+++ Data for this exercise

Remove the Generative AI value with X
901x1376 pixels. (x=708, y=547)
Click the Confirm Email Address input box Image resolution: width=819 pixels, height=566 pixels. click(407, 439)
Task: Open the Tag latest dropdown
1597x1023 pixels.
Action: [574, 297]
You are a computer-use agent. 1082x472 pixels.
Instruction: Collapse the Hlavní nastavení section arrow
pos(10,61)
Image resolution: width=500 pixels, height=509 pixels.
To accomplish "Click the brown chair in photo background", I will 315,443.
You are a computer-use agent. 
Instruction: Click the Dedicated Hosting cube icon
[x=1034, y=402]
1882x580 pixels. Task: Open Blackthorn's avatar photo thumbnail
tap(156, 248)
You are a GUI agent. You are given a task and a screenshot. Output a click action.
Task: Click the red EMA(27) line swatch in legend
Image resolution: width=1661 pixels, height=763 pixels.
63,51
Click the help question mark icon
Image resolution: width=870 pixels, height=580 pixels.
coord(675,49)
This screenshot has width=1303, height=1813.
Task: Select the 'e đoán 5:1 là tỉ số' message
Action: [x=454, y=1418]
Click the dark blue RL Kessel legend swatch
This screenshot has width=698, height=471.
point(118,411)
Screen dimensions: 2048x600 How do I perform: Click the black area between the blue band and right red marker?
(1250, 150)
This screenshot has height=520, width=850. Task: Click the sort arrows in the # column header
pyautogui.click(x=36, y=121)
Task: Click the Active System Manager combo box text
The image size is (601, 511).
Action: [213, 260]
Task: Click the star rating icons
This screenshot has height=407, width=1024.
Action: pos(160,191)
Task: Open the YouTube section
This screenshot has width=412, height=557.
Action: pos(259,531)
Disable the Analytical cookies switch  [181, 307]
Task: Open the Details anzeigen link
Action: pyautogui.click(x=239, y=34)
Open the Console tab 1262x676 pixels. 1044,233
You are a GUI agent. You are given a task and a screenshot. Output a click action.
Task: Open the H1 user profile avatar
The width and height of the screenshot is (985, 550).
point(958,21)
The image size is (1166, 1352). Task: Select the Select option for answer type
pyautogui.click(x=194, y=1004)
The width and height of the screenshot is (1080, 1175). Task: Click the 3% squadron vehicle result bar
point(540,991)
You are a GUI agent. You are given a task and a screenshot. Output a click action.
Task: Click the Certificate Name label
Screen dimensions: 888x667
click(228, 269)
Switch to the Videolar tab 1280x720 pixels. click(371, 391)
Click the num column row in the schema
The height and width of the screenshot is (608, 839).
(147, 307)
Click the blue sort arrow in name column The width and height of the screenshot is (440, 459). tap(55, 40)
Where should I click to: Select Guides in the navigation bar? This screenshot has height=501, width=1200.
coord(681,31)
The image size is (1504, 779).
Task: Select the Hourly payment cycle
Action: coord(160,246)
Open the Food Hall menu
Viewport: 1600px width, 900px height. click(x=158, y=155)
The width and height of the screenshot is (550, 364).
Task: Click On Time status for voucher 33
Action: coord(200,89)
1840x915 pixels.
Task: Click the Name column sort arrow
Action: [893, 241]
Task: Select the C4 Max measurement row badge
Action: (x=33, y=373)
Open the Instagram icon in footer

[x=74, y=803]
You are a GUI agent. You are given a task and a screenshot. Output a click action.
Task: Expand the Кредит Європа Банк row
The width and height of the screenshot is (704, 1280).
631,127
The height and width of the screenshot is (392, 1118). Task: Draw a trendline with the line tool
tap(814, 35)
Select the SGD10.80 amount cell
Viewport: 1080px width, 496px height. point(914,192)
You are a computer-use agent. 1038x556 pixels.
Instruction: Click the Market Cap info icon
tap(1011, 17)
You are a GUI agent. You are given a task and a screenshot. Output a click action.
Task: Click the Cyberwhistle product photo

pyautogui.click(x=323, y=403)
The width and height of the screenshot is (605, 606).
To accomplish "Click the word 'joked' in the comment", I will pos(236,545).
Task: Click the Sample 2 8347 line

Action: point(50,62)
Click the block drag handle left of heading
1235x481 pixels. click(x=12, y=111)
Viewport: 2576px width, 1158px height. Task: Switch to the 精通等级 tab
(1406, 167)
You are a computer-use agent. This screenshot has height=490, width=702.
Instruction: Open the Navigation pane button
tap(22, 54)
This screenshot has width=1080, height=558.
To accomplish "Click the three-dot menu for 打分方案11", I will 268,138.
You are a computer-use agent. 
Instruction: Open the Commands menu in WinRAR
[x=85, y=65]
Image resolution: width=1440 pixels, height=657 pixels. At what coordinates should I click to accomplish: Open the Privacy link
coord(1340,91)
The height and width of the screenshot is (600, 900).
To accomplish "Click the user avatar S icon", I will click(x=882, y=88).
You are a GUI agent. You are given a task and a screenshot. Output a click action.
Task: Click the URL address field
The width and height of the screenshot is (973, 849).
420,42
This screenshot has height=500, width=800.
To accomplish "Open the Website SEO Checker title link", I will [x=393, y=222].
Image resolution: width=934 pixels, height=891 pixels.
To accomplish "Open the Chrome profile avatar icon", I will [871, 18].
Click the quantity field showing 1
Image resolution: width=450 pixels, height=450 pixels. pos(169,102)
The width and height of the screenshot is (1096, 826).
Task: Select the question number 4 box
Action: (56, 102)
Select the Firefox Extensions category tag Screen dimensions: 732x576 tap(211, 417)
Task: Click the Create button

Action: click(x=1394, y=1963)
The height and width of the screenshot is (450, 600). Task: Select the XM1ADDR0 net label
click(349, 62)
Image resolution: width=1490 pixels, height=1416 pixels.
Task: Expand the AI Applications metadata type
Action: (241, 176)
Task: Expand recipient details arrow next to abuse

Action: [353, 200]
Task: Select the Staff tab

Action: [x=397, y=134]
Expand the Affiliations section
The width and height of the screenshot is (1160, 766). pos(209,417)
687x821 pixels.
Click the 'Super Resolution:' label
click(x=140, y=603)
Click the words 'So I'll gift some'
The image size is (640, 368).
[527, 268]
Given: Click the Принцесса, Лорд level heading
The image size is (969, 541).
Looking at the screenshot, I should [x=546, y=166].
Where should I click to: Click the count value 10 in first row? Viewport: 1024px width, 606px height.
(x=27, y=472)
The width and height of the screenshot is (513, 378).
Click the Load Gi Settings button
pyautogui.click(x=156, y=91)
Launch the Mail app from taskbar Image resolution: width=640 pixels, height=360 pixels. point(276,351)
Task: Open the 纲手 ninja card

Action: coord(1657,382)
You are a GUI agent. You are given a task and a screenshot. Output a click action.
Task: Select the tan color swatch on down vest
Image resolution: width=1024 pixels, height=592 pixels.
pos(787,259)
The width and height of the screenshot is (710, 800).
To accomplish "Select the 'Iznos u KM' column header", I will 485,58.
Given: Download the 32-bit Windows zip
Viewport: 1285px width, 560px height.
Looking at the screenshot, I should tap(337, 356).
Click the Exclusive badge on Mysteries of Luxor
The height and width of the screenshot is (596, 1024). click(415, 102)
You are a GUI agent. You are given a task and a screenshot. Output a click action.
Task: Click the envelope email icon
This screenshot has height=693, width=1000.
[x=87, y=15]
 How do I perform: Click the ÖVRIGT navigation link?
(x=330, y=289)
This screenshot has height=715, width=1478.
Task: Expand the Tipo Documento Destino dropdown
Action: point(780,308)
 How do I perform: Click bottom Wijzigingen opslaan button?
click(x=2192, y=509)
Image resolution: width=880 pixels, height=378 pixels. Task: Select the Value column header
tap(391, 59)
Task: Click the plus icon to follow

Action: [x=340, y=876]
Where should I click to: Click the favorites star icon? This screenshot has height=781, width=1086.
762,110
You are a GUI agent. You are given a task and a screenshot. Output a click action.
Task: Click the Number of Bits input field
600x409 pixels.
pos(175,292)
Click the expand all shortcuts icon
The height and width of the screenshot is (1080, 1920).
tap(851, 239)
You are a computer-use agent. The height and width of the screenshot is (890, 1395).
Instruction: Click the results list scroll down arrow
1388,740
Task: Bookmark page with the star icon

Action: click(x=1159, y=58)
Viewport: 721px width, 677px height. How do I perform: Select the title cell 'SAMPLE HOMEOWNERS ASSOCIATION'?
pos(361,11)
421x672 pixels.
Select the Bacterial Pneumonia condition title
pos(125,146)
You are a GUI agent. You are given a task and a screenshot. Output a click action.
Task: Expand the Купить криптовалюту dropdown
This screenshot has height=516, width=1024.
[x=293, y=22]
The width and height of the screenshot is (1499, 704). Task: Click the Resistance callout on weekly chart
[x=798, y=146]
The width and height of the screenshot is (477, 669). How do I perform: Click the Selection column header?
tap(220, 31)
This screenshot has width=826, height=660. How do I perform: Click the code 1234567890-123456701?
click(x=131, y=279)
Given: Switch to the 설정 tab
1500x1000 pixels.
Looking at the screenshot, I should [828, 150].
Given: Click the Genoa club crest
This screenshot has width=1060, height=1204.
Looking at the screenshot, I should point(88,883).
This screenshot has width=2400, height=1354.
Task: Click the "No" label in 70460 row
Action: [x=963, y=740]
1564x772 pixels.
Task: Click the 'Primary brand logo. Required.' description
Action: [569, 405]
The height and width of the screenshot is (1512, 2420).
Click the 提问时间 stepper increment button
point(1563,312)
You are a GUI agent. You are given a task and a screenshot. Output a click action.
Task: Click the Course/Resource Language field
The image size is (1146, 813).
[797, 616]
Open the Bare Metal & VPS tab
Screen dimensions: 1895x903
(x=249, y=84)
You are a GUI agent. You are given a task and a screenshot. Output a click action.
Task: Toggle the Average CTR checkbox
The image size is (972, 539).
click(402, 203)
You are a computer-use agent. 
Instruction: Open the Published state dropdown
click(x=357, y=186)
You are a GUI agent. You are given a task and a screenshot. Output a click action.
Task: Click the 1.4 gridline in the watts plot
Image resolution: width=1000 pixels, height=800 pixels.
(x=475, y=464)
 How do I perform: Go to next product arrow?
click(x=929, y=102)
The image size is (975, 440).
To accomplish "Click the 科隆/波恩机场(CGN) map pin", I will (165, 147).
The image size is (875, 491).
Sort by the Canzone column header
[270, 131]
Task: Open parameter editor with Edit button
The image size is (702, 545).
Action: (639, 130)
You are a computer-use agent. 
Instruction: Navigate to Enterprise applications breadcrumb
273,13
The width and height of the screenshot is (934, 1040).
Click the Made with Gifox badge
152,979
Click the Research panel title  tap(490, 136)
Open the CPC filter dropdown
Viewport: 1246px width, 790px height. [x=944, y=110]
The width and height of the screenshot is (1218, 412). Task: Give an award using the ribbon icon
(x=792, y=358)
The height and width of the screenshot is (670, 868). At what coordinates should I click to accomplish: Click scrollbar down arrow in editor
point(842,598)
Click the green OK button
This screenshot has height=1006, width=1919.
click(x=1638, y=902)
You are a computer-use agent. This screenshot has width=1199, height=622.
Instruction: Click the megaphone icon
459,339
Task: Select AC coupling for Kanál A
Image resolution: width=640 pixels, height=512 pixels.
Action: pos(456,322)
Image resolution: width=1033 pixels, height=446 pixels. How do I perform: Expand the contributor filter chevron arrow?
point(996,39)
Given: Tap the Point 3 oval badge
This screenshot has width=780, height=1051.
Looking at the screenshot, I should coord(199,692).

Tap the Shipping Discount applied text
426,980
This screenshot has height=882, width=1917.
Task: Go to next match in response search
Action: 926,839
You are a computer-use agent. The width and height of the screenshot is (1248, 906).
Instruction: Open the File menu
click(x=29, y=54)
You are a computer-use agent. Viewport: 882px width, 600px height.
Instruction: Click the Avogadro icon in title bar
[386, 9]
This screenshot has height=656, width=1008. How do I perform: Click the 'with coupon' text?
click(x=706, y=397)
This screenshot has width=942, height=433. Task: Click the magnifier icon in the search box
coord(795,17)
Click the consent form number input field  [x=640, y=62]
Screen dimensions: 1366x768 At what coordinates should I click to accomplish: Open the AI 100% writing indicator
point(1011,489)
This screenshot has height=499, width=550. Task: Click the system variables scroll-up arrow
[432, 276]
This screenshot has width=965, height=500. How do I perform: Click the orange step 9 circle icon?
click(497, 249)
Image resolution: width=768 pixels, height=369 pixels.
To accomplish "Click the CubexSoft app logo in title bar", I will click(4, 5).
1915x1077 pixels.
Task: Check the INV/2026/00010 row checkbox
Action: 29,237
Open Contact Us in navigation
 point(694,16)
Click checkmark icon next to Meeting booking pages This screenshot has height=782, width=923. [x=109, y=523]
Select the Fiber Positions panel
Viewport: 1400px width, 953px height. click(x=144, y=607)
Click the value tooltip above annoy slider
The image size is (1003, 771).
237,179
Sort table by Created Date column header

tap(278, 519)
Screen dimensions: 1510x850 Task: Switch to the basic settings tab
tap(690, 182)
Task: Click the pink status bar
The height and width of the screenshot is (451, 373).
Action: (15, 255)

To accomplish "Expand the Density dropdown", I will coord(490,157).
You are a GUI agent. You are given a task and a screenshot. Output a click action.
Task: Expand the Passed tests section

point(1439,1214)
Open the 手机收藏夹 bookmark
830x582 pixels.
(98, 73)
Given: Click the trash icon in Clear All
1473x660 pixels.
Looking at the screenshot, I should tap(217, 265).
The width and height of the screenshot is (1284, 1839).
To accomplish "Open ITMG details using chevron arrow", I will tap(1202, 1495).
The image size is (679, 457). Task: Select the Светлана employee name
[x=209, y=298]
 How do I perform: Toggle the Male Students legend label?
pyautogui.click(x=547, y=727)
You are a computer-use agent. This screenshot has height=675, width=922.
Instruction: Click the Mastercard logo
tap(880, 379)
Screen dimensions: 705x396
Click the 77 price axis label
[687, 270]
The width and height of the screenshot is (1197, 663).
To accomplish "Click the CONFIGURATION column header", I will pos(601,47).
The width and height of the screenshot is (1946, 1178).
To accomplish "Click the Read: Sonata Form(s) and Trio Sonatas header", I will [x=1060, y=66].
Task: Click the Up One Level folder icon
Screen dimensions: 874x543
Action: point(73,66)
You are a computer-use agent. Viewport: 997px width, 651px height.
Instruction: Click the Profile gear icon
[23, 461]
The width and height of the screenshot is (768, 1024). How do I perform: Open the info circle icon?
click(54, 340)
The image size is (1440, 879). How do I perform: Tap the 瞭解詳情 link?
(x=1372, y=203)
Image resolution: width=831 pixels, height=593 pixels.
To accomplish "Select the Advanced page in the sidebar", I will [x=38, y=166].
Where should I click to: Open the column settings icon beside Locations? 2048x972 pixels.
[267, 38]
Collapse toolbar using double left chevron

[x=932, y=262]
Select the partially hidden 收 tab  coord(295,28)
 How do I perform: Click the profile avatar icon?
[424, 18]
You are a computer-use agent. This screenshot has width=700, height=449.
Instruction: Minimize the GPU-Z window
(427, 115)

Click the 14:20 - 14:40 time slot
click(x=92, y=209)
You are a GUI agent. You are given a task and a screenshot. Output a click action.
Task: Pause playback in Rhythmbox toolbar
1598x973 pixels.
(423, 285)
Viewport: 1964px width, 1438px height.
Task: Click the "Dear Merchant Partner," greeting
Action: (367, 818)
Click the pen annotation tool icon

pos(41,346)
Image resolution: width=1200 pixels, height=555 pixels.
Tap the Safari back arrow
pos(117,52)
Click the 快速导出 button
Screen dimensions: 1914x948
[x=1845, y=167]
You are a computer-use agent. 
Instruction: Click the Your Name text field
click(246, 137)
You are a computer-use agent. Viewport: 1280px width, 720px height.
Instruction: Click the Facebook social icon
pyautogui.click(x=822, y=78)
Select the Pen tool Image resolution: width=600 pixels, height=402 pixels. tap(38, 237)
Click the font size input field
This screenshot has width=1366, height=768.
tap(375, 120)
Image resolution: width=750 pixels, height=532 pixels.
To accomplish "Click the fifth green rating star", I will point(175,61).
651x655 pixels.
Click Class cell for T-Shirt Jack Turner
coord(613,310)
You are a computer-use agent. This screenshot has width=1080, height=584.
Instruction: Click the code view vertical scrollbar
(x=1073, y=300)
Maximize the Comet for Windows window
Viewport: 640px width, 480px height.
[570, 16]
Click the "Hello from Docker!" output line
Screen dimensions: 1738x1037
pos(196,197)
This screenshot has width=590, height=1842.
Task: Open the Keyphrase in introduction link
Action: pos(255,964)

++++++

Instructions for the task:
Retype the listing from its first line onward, stopping after the line that contains "Task: Click the star rating icons" has been retyped in full.

Response area:
Remove the Generative AI value with X
901x1376 pixels. (x=708, y=547)
Click the Confirm Email Address input box Image resolution: width=819 pixels, height=566 pixels. click(407, 439)
Task: Open the Tag latest dropdown
1597x1023 pixels.
Action: [574, 297]
You are a computer-use agent. 1082x472 pixels.
Instruction: Collapse the Hlavní nastavení section arrow
pos(10,61)
Image resolution: width=500 pixels, height=509 pixels.
To accomplish "Click the brown chair in photo background", I will 315,443.
You are a computer-use agent. 
Instruction: Click the Dedicated Hosting cube icon
[x=1034, y=402]
1882x580 pixels. Task: Open Blackthorn's avatar photo thumbnail
tap(156, 248)
You are a GUI agent. You are given a task and a screenshot. Output a click action.
Task: Click the red EMA(27) line swatch in legend
Image resolution: width=1661 pixels, height=763 pixels.
63,51
Click the help question mark icon
Image resolution: width=870 pixels, height=580 pixels.
coord(675,49)
This screenshot has width=1303, height=1813.
Task: Select the 'e đoán 5:1 là tỉ số' message
Action: [x=454, y=1418]
Click the dark blue RL Kessel legend swatch
This screenshot has width=698, height=471.
point(118,411)
Screen dimensions: 2048x600 How do I perform: Click the black area between the blue band and right red marker?
(1250, 150)
This screenshot has height=520, width=850. Task: Click the sort arrows in the # column header
pyautogui.click(x=36, y=121)
Task: Click the Active System Manager combo box text
The image size is (601, 511).
Action: [213, 260]
Task: Click the star rating icons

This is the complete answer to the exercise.